By Ted Mann And Chelsey Dulaney
General Electric Co.'s first-quarter earnings report showed that
CEO Jeff Immelt's strategy to exit banking and refocus on its
industrial operations won't be all smooth sailing.
Revenues fell at three of the company's top four industrial
units, the ones that make oil-and-gas equipment, jet engines and
medical devices. Of those four, only its power-turbine business
increased sales, but profits for the unit fell as several large
orders were delayed, executives said.
Total industrial revenue fell 1%, hurt by the stronger
dollar.
Industrial operating profits, however, rose 9% to $3.6 billion
and margins improved.
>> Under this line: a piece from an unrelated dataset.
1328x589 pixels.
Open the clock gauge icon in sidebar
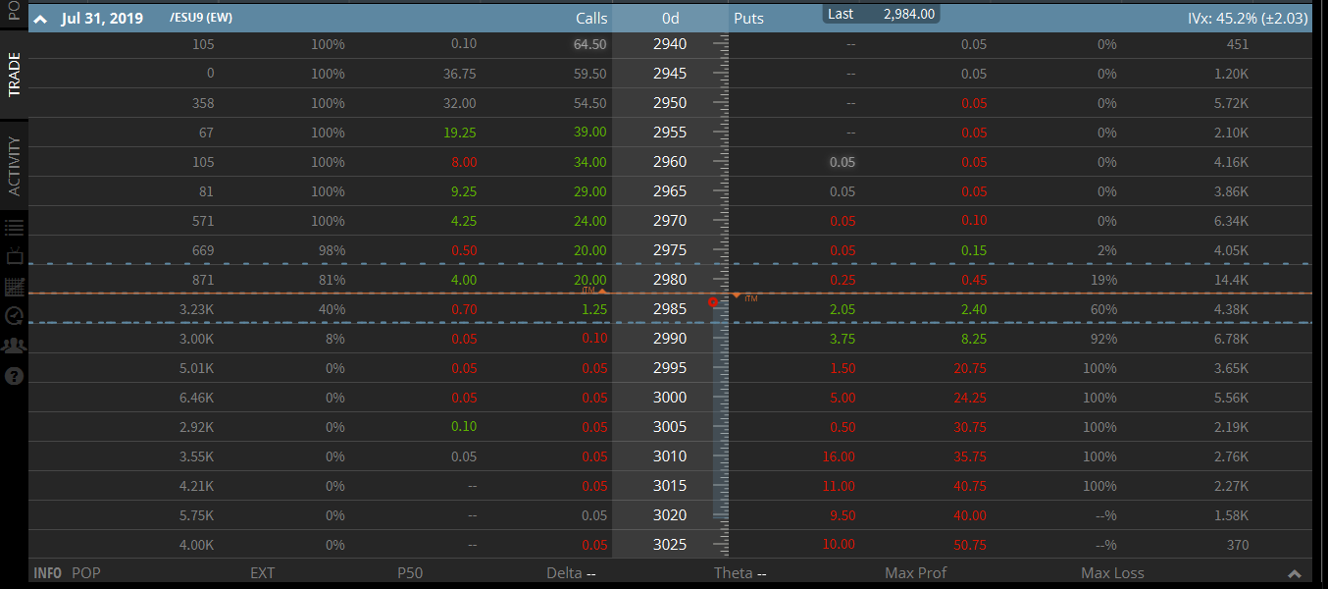point(14,316)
Mr. Immelt said the company was on track to
deliver on the high end of a forecast of $1.10 to $1.20 in
industrial per-share earnings for the year.
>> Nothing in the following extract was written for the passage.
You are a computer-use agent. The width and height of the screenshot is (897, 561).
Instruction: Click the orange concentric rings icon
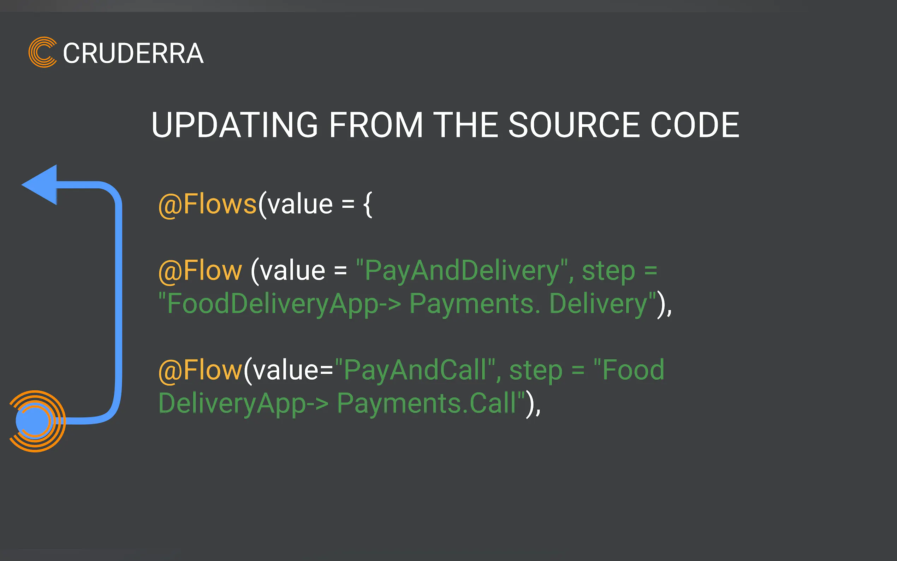(37, 421)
Shares of GE slid 0.6% to $27.12 in afternoon trading amid a
broad market selloff.
"GE had a good quarter in a slow-growth and volatile
environment," Mr. Immelt said. "We're seeing the world that we
planned for."
The results highlight the tricky terrain GE will navigate once
it completes Mr. Immelt's move away from financial services and
back toward the business of heavy industry. GE's industrial
equipment orders fell in the quarter, the fourth time in the past
five quarters that GE hasn't grown in orders.
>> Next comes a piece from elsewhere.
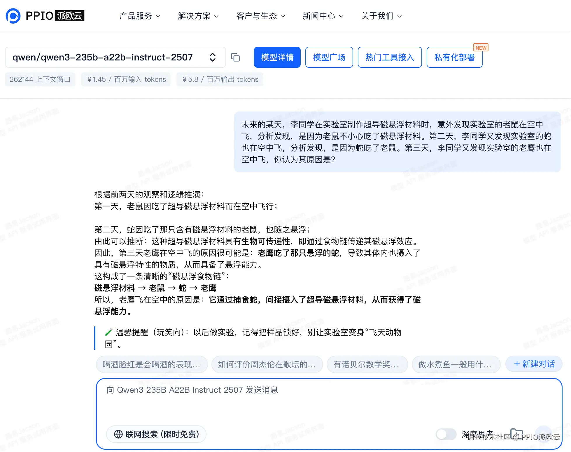Open the 新闻中心 menu

pyautogui.click(x=323, y=16)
For GE, the future will look a lot more like the terrain that
competitors, such as Honeywell International Inc., have had to
cover in a period of slow global growth--without assistance from a
profitable, if risky, banking arm.
Honeywell, whose businesses include aerospace components,
chemicals and building control and alarm systems, cut its yearly
revenue forecast and reported a 5% drop in sales, driven by the
collapse in oil prices as well as foreign exchange woes. Profit
rose 11% to $1.12 billion.
Shares of Honeywell fell 1.6% to $102.25.
Chief Executive Dave Cote told investors that momentum in the
company's businesses started to pick up toward the end of the first
quarter, and said he believed the U.S. economy should gain strength
as consumers continue to benefit from lower gas prices.
Mr. Cote said this is the longest the American consumer has gone
without "spending kind of newfound riches." Just the same, he
added, he wouldn't count on such a rebound, "because if I'm wrong,
it's not a good place to be."
These are the calculations GE is embracing as it embarks on its
boldest move yet to shed financial services and return to its
industrial roots.
Last week, GE said it would pare down its GE Capital business
significantly, unveiling plans to sell off about $165 billion of
loans to borrowers like Wendy's franchisees, overseas consumers and
private-equity firms. GE also said it would sell a $26 billion
portfolio of investments in office buildings and other commercial
property to buyers that include Blackstone Group LP and Wells Fargo
& Co.
The plans represent one of the biggest strategic shifts in the
123-year history of the company. GE had warned it would book about
$16 billion in charges in the quarter to repatriate cash and for
impairments because of shortened hold periods.
Overall for the quarter ended March 31, GE had a loss of $13.6
billion, compared with a profit of $3 billion a year earlier.
Excluding the one-time charge, net earnings would have fallen 7% to
$2.8 billion.
GE held the line in its oil-and-gas business, where analysts
were bracing for ugly results given the plunge in crude oil. The
company reported a 3% decline in profit and an 8% drop in
revenue.
Analysts who follow the company expect those returns to continue
falling through the year as oil-production companies continue to
slash capital expenditures, including on GE's oil-field equipment
and services.
Oil-and-gas equipment orders fell 10% to $2.2 billion, following
on a 15% drop in the fourth quarter of 2014. The unit's revenue
from equipment sales fell by 13% in the first three months of this
year, GE said. And, overall, the company reported a 9% drop in
infrastructure equipment orders from "resource rich" countries,
including those in the Middle East, Africa and Russia--regions that
have seen economies seriously affected by the collapse in crude oil
prices.
Meanwhile, GE Capital revenues fell 39% to $5.98 billion. The
business has been a significant profit driver for the company, but
it has fallen out of favor with investors, who fear it casts a pall
on the company's industrial business.